Often times people confuse ‘Standard’ and ‘Normal’ Change in IT Change Management. There’s an important concept that gets missed when they’re mixed up. This article will help you keep them straight.
Scope of IT Change Management
First things first. IT Change Management is a control process. In addition to its widely understood role of evaluating changes for risk and unintended consequences, and protecting customers from unplanned downtime, Change Management is the single point of control for changes to the infrastructure. Which means all changes have to go through Change Management, or you defeat the whole purpose.
But, seriously, ALL changes have to go though Change Management?
All Changes Go to CAB?
We all know that many changes happen every day in the production environment. These are required to effectively manage the environment. But if changes are happening every day, and they’re all suppose to come to CAB, isn’t that a problem? Aren’t we either violating our Change Management policy on one hand, or hamstringing IT Operations on the other?
This is where a lot of anti-Change Management feelings come from. No offense, but at first glance, formal Change Management just seem out of sync with the pace of modern IT.
But before you throw the baby out with the bathwater, hear me out. Standard Changes to the rescue!
Standard Changes
Standard Changes are pre-approved changes that are considered relatively low risk, are performed frequently, and follow a documented (and Change Management approved) process. Think standard, as in, ‘done according to the approved, standard process’. Not standard, as in run-of-the-mill.
Standard Changes are not tracked as a Request for Change (RFC), but are tracked elsewhere, often as Service Request records.
The process for a proposed Standard Change is presented to Change Management to review/approve. The proposed Standard change describes how the change and associated risks will be managed. Once Change Management has approved the Standard Change, it can be carried out in production as needed (per the defined process.)
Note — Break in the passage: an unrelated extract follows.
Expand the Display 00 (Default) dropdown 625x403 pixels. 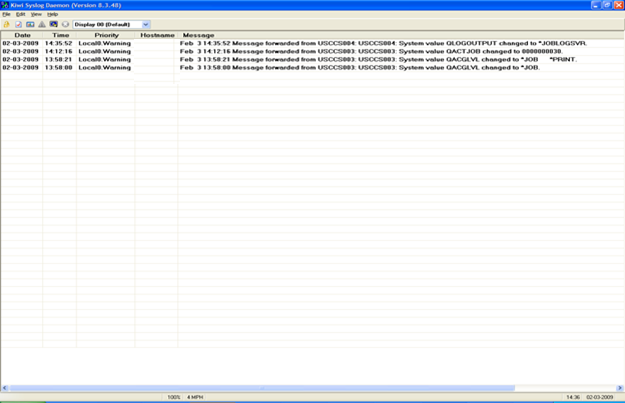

It’s worth noting that Standard Changes, even after approval, are still under the jurisdiction of Change Management. If Standard Changes start causing Incidents, Change Management can bring the Standard Change back for review and request changes as needed.
Standard Changes are the antidote to the complaint that “every little change has to wait for CAB approval”, and “Change Management just slows everything down”.
Far from bureaucratic, Standard Changes enables rapid implementation of frequent changes while managing the risk
Normal Changes
Normal Changes, on the other hand are just that – the normal, run of the mill not ‘Standard’ and non-emergency Changes that require full Change Management review. They are raised as Request for Change (RFC), reviewed by CAB, and approved or rejected by the Change Manager.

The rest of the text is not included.